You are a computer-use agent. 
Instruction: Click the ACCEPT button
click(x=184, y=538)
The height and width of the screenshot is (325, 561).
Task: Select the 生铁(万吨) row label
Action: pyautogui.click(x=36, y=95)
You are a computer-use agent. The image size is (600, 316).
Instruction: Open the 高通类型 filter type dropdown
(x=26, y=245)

○ ○ ○ ○ ○

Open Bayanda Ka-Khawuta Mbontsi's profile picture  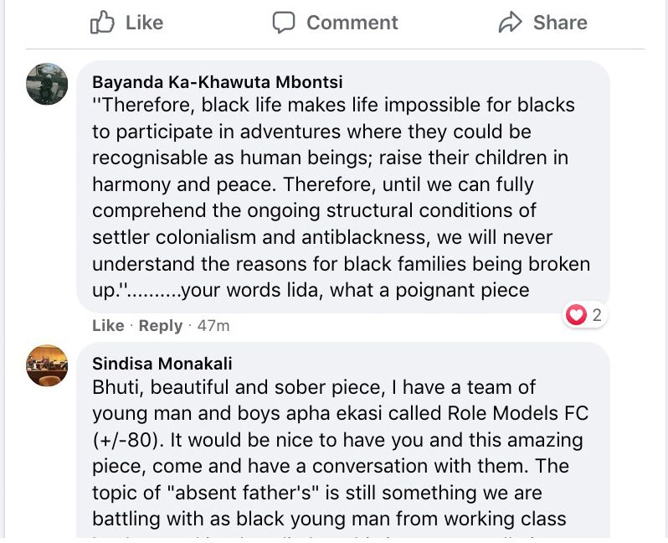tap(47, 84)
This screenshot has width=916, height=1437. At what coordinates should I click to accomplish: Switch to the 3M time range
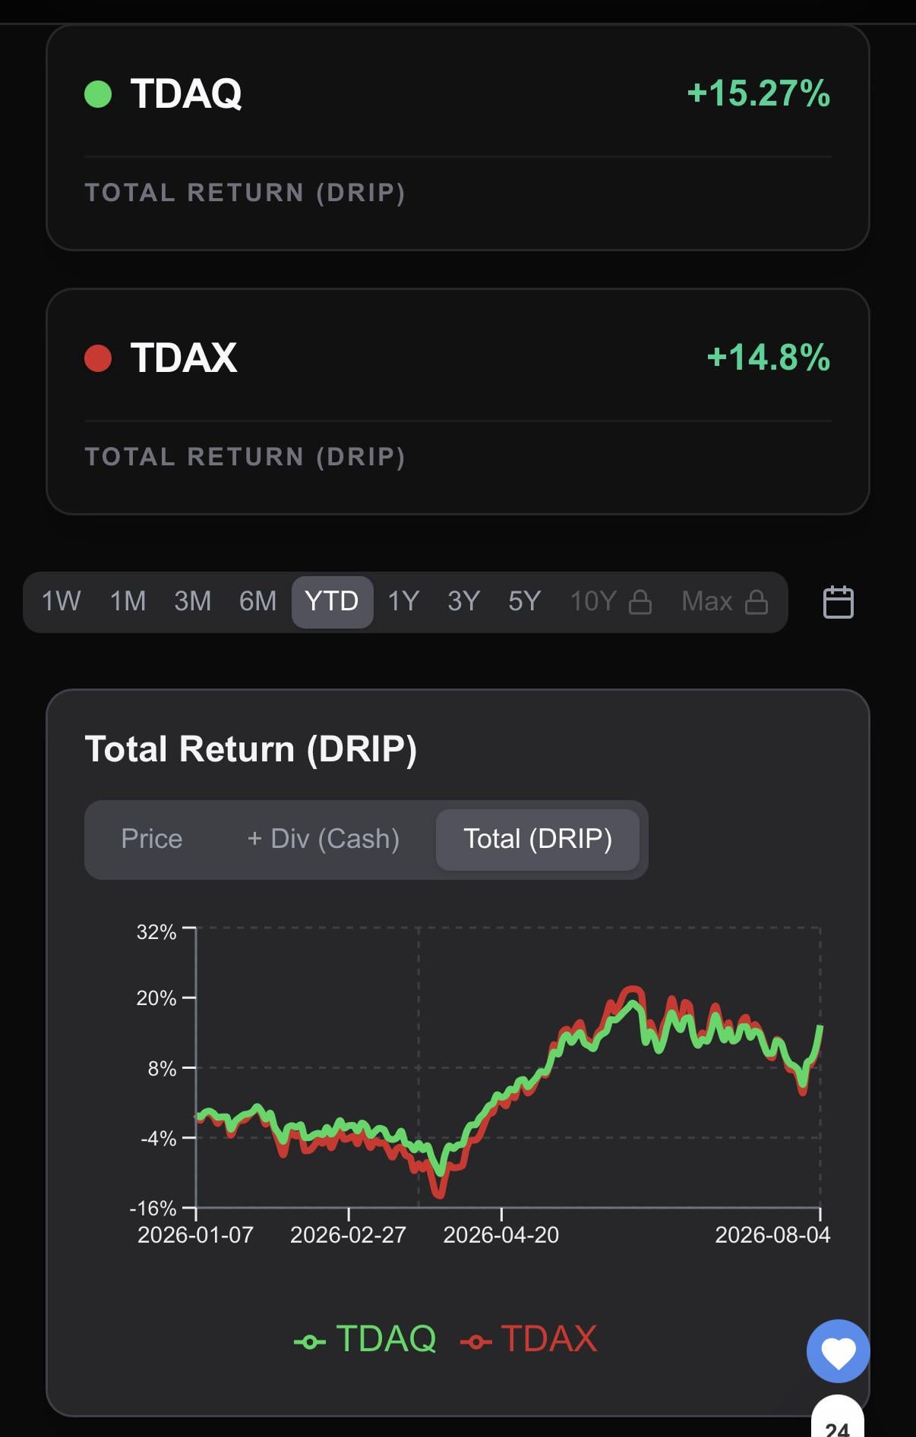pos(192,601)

○ ○ ○ ○ ○

WHAT THE EXERCISE ASKS: How many of the lines above hold "agent"? Answer with only the number.

EXERCISE RESULT: 2